Greek PM Costas Karamanlis has called for past difficulties with Turkey to be put aside, on the first visit to Ankara by a Greek leader in almost 50 years.
The two leaders were not clear how they would proceed on major issues
The three-day visit is the most significant attempt to improve relations between the two countries.
Although few signs of progress emerged on major issues, especially Cyprus, the leaders said ties were strengthened.
Mr Karamanlis added that Greece wanted to see Turkey as a member of the EU once it had met its EU obligations.
Specific results were not expected from the visit, but correspondents describe it as a public commitment to keep talking.
'Look to the future'
Mr Karamanlis's meeting with Turkish Prime Minister Recep Tayyip Erdogan lasted over an hour longer than planned, and their news conference was also unusually lengthy.
Both men stressed the recent improvement in relations after years of mutual suspicion and hostility.
"I am here to show Greece's desire, which is to go beyond the difficulties of the past and to look towards the future with hope," Mr Karamanlis said.
Mr Erdogan said he thought the new year would present "new opportunities" for the two countries.
They spoke of new ties on the economic, cultural and military fronts, but there was little sign of progress on the main political problems that divide them.
Mr Erdogan called for Greek support to restart talks on the unification of Cyprus.
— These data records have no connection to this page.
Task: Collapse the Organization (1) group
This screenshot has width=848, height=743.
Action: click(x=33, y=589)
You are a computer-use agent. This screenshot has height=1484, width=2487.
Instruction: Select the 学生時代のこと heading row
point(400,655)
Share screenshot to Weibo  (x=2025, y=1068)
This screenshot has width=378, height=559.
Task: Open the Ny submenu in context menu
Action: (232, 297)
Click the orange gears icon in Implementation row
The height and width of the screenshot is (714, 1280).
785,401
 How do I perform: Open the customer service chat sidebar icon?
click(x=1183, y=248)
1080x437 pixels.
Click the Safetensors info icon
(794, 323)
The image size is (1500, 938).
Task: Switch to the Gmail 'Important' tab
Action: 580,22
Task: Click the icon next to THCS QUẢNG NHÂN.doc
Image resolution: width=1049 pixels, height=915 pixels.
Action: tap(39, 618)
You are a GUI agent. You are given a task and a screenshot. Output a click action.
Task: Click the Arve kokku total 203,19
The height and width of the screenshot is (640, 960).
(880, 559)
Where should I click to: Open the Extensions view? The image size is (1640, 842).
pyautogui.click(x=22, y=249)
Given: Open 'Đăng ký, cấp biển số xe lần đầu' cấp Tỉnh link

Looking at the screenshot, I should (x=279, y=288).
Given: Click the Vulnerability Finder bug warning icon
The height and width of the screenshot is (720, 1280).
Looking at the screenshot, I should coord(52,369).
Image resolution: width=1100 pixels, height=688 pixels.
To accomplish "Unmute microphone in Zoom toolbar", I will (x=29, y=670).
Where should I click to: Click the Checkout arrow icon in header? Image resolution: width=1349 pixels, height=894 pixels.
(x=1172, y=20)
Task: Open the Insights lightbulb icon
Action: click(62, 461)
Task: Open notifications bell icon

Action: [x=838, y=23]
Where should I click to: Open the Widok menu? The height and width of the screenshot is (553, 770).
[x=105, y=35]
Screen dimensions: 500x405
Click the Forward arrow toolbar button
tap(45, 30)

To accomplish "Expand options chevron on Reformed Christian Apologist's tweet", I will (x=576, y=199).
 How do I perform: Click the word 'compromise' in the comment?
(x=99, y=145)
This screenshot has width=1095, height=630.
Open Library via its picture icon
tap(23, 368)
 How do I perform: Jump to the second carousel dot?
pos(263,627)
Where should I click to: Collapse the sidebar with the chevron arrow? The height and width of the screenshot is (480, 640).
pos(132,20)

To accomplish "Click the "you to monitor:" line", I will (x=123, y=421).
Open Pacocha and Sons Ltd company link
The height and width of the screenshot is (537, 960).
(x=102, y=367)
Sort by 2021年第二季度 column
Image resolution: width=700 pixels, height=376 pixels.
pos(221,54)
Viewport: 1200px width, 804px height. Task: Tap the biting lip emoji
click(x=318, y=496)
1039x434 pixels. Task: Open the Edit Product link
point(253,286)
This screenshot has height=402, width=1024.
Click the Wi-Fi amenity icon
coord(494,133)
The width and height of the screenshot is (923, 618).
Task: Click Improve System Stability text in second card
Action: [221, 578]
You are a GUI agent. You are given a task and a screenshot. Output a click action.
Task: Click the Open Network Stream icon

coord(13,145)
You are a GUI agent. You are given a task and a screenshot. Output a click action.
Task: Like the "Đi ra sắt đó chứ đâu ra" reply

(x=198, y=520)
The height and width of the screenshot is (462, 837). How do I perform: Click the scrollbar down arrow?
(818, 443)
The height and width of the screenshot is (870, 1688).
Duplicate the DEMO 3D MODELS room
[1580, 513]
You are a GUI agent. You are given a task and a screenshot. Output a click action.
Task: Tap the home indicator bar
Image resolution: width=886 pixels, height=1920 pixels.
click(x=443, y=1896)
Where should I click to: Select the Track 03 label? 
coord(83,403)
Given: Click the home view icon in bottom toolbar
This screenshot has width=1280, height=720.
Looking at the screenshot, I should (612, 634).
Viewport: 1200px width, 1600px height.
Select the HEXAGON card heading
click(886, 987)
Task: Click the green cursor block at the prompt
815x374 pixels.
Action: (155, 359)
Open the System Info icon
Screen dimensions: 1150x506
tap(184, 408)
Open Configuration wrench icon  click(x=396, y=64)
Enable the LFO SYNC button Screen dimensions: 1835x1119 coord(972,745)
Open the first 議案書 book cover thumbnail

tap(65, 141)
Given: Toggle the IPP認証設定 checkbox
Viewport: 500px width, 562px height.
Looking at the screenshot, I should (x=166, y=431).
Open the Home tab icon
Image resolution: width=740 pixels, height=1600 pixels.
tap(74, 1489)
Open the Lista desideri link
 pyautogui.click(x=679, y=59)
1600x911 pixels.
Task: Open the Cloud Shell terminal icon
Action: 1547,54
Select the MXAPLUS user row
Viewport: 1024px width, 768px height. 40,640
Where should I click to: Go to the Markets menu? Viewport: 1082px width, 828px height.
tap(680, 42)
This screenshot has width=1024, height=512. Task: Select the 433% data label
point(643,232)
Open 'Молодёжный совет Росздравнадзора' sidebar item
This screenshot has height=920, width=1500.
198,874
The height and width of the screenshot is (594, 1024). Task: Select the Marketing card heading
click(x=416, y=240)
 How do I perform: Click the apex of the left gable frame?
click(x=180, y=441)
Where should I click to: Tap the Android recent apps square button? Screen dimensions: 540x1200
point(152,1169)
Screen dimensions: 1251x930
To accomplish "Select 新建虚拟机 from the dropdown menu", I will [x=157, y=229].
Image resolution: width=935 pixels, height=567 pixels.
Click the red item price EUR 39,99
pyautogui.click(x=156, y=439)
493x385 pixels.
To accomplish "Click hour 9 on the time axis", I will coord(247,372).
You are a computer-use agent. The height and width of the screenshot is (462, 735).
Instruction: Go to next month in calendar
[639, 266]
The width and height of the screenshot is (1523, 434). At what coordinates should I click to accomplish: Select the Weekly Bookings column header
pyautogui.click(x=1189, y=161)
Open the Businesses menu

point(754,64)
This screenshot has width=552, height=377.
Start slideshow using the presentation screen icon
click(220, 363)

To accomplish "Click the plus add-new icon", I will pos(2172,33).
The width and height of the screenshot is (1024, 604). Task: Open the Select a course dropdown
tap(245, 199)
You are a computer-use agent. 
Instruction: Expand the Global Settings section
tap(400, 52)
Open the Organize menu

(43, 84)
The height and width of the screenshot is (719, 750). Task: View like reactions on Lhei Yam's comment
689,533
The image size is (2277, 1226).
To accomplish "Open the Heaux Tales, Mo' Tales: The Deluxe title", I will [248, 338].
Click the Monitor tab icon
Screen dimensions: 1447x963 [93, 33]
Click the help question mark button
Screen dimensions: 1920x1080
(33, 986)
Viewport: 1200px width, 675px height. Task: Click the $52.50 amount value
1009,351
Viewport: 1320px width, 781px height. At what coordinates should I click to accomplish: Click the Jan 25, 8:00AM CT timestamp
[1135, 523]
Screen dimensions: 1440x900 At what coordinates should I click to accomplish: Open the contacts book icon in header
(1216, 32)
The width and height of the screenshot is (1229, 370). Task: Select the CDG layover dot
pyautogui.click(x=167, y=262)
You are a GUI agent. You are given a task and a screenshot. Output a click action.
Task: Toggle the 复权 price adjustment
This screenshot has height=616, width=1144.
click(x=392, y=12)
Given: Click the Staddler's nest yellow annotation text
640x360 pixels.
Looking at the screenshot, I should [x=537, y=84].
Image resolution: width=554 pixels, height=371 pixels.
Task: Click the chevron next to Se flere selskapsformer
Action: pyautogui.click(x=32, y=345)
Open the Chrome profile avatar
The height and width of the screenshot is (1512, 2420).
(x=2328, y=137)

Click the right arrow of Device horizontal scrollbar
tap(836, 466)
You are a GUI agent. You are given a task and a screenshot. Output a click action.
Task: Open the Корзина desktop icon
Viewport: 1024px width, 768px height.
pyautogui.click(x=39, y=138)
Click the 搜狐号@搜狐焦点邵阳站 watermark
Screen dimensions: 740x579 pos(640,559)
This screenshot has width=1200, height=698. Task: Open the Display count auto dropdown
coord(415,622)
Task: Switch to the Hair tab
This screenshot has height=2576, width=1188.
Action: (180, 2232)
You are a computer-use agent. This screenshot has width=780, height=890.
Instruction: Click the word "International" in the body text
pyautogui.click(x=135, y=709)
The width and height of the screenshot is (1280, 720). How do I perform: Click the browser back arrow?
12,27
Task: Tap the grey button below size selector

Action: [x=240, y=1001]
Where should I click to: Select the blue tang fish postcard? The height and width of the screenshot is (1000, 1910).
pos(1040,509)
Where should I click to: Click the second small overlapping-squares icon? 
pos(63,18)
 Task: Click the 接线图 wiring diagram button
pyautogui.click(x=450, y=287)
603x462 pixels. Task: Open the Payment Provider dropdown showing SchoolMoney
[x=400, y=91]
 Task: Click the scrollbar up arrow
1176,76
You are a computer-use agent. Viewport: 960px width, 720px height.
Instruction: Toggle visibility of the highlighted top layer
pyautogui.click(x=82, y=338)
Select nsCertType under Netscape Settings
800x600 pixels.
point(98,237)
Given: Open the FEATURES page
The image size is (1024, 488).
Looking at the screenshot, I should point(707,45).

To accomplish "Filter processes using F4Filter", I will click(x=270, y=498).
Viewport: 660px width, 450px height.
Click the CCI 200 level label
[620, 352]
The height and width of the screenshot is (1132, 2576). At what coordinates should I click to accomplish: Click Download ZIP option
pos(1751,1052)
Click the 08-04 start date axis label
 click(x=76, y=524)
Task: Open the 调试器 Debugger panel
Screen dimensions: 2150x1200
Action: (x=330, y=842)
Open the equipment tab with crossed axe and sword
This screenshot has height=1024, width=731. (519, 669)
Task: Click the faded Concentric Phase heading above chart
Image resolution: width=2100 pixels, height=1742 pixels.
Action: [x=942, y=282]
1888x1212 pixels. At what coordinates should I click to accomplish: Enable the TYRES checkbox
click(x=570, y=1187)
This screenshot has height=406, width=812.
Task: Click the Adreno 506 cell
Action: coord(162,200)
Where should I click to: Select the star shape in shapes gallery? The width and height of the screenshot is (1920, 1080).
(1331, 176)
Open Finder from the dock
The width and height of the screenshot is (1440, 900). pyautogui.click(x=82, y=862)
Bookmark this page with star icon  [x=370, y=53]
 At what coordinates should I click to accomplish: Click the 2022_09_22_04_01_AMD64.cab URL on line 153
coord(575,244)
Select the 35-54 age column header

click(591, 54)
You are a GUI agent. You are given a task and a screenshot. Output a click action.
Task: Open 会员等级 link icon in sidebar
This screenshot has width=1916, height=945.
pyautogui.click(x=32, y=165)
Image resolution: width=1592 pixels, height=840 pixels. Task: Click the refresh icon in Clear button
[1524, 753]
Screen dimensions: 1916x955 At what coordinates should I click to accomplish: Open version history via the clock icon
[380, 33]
He said ending territorial disputes in the Aegean Sea - which brought the two countries to the brink of war just over a decade ago - must be a priority.
Mr Karamanlis called on Turkey to abide by international law in the Aegean and said that although Greece supported Turkey's ambitions to join the EU, it had many obligations to meet to make that possible.
"Provided Turkey continues on the reform path and meets criteria... Europe must accept it as a full member of the European family," he said.
After years of mutual suspicion, at times turning into outright hostility, relations between Greece and Turkey have improved immensely in the past decade, says the BBC's Sarah Rainsford in Istanbul.
The two nations have opened a joint gas pipeline and trade relations have boomed.